Não deixa de ser igualmente interessante a construção estética de alguns relatos para dar conta do problema de narrar o inenarrável. Em determinado instante, a gravação de áudio de uma conversa entre Harvey Weinstein e uma funcionária é inserida em um plano fixo de um corredor do hotel, prédio onde os abusos aconteceram. Em outra passagem, uma narração em voice over de outra funcionária é acompanhada por planos detalhes de objetos no interior de um quarto de hotel. Estas construções visuais ajudam duplamente Maria Schrader a representar os depoimentos sem extrair emoções apelativas do público e a encenar as situações de forma sofisticada, já que simular os crimes sexuais poderia ser problemático. Ao invés disso, projetar na imaginação cada abuso praticado a partir dos cenários e dos objetos cênicos cria um efeito assustador. Por mais que críticas possam ser feitas a uma decupagem simples na maior parte da narrativa, a cineasta propõe algumas escolhas estilísticas interessantes para além das já citadas que também evidenciam a preponderância das mulheres e de suas falas. São os casos, por exemplo, de planos abertos pelas ruas de Nova York que priorizam figurantes mulheres e o fechamento do plano no rosto de Megan durante uma reunião com representantes de Harvey.

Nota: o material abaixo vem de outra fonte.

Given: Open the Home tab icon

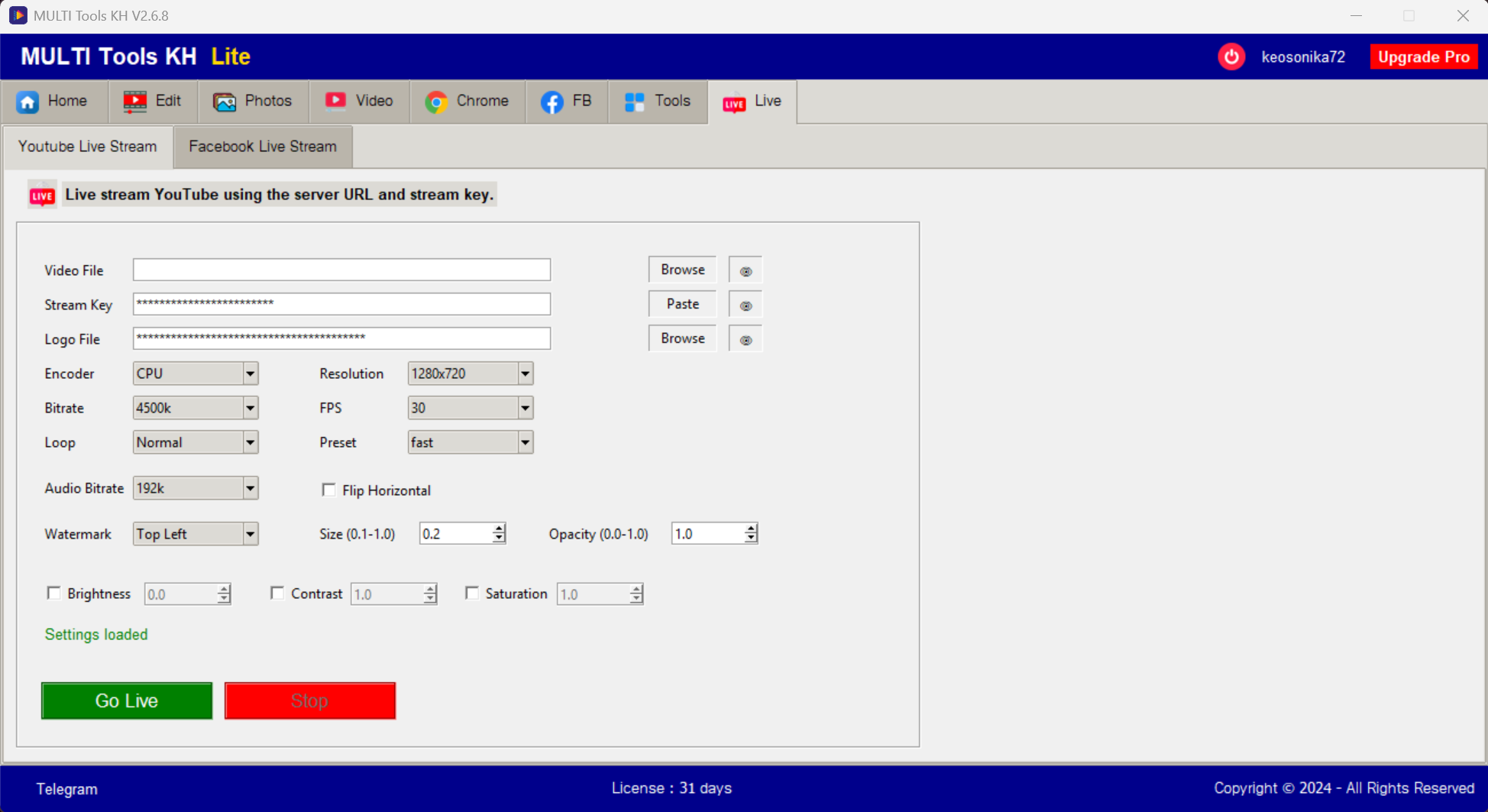Looking at the screenshot, I should 28,101.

Apesar de a narrativa se concentrar no produtor da Miramax, o roteiro também estabelece que este não é o único caso de assediador na sociedade norte-americana contemporânea. Assim, a perspectiva assume um viés mais amplo que contempla outras acusações para figuras poderosas de outros ramos. Na abertura, Megan aparece trabalhando com denúncias de violência sexual contra o então candidato à presidência Donald Trump; mais adiante, Jodi é felicitada pelos colegas por ter trabalhado nas investigações de crimes sexuais do apresentador de televisão Bill O’Reilly que culminaram em seu afastamento da Fox News. No entanto, a contextualização maior sofre alguns percalços ao contar com a inserção de cenas deslocadas do tom geral, que se fazem presentes simplesmente para tentar dar uma atmosfera mais ameaçadora. Como resultado, a sequência em que as jornalistas são assediadas em um bar e em que Jodi parece ser seguida por um veículo à noite apelam para saídas fáceis demais e clichês para algo que já estava evidente ao longo das investigações.

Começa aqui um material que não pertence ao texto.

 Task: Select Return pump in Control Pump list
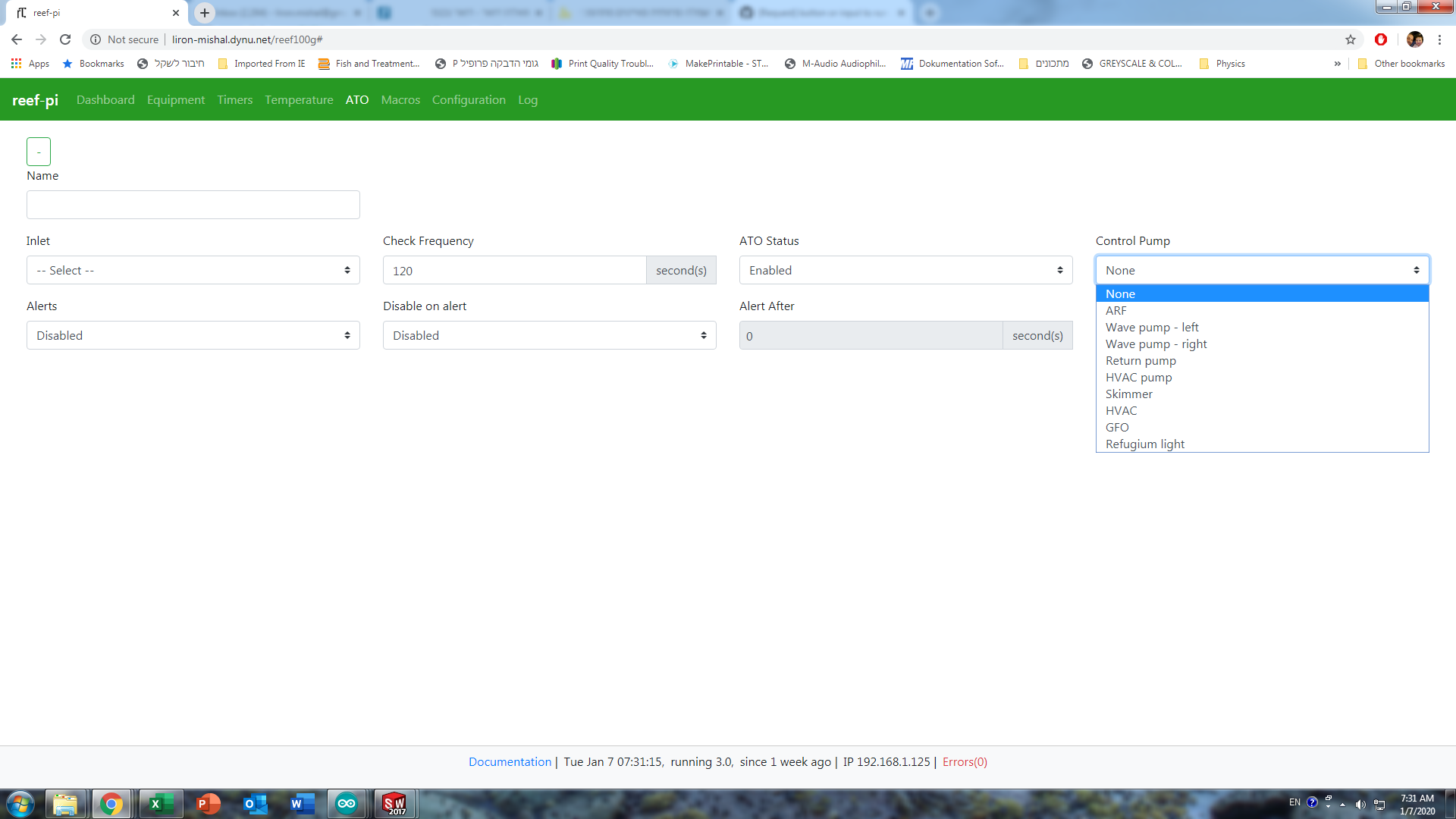pos(1141,360)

Dentro do processo artístico de narrar o trauma, “Ela disse” precisa lidar com as representações de figuras reais de tudo que as cerca quanto às violências sexuais em Hollywood. Algumas delas recebem um tratamento ética e artisticamente interessante, como a atriz Ashley Judd, que perdeu oportunidades de trabalho e teve a carreira enfraquecida, ter sua imagem recuperada ao viver ela mesma e dar voz à sua luta social. Outras personalidades são representadas de maneira problemática ou questionável, como Gwyneth Paltrow, alguém que o filme não sabe como trabalhar a imagem e que acaba gerando cenas duvidosas como a ligação telefônica para Jodi; e Harvey Weinsten, que gerava maior impacto ao ser apenas uma voz ouvida por chamadas telefônicas ou gravações e menos ao ter um ator a interpretá-lo e ser filmado sempre de costas. Consequentemente, o trabalho de levar para as telas casos tão recentes e dolorosos ainda cria certos problemas de execução embora a importância do enfrentamento da questão e algumas escolhas estéticas afirmem seu valor.